I would like to evaluate the current RMB exchange rate mechanism. Our current mechanism is to focus on a basket of currencies. This seems very clever. We can find an excuse to depreciate quietly. Because other currencies are depreciating with the US dollar, we can depreciate a little, and we can also say that we are still strong currencies. But in fact, this seemingly clever approach is actually a self-defeating strategy. Why? I don't think it can be maintained. Because under the strong dollar, it will form a mechanism of expected self-reinforcement. Because now the basket of currencies is weak against the US dollar, if we focus on the basket of currencies, the weakness of these currencies against the US dollar will automatically turn into expectations of RMB depreciation. But what is the position of the RMB in the world? China's current GDP ranking is second. Then if the RMB depreciates, it will definitely stimulate other currencies we are staring at will to further depreciate. We have seen this "8.11" very clearly. After "8.11", the RMB depreciated slightly, and neighboring countries will depreciate immediately. Therefore, if the RMB weakens further, it will further stimulate the depreciation of a package of currencies, so it may form a vicious cycle. I think this may have this problem if I focus on a mechanism like a basket of currencies. Actually, I personally think I prefer two extreme approaches. Either you go back to the previous central parity fixing and have complete control over the mid-price, and it will become very easy to maintain the exchange rate. Either you are taking a relatively wide fluctuation method, allowing the exchange rate to be promoted at a relatively fast speed, and allowing the market to be promoted. I think these two seemingly more extreme methods may work a little better.

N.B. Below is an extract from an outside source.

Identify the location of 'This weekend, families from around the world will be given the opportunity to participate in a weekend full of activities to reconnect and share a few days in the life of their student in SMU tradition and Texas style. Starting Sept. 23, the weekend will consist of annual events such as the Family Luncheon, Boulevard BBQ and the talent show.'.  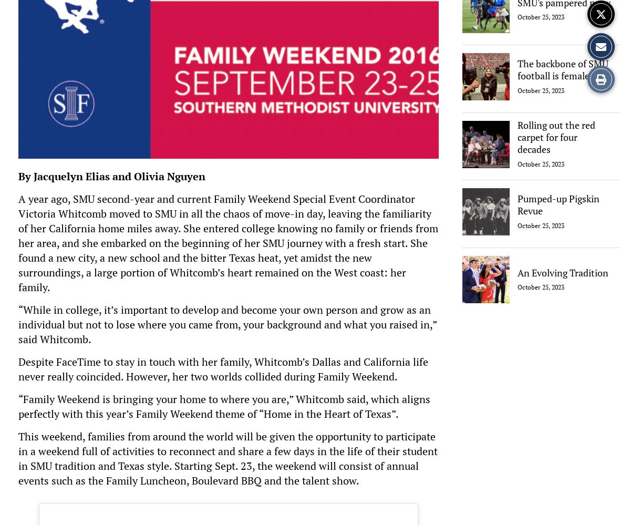
(18, 457).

Finally, let me talk about how the US rate hike affects China's economy. I think there are three channels:

is the first to pass through trade channels. I think this is a good thing for China, but this good thing is that there is a "Big if". What is this "Big if"? It is the Federal Reserve's judgment that the trend of the US economy is correct. Then in this case, the rate hike indicates that the clear recovery of the US economy will help the demand for Chinese products. So I think this channel may be beneficial to China's exports if the Federal Reserve judges correctly.

The second one will affect global liquidity, and the US dollar rate hike will lead to a shrinking global liquidity. For those countries with US dollar bonds, will make it more difficult to borrow new debts and will also increase the cost of borrowing new debts. I think this impact will be relatively smaller for China.

The third channel, I think the impact on China's exchange rate may be relatively large, mainly the substitution of US dollar assets on RMB assets. means that when the return on US dollar assets increases, investors will abandon RMB assets to seek US dollar assets. This has a great impact on us, and another is that it causes the depreciation of currencies in other countries to against the US dollar. Because if we focus on these currencies, that is, our capital will depreciate as they are, and ultimately further aggravate the pressure on capital flight.

Finally, the point I want to express is that the impact of US monetary policy on China's macroeconomics will eventually lag behind the RMB exchange rate policy. Here I will also give a basic conclusion of open macroeconomics that everyone is very familiar with, that is, the impact of external currency shocks on this country depends on your exchange rate system. If you have a fixed exchange rate, then raising interest rates abroad is not good for this country. Why? The reason is simple. In order to maintain the exchange rate level, the country must passively tighten the currency. So if we maintain a fixed exchange rate, like when the Federal Reserve raises interest rates, we will maintain a fixed exchange rate, and we have to follow the United States to tighten. This will add to the insult to our growth rate that is already downward and slowing. But if the other way around, our exchange rate has sufficient flexibility, if it is a floating exchange rate, then the rise in foreign interest rates is a good thing for the output of our country. Why? Because it can stimulate domestic output through the depreciation of its own currency.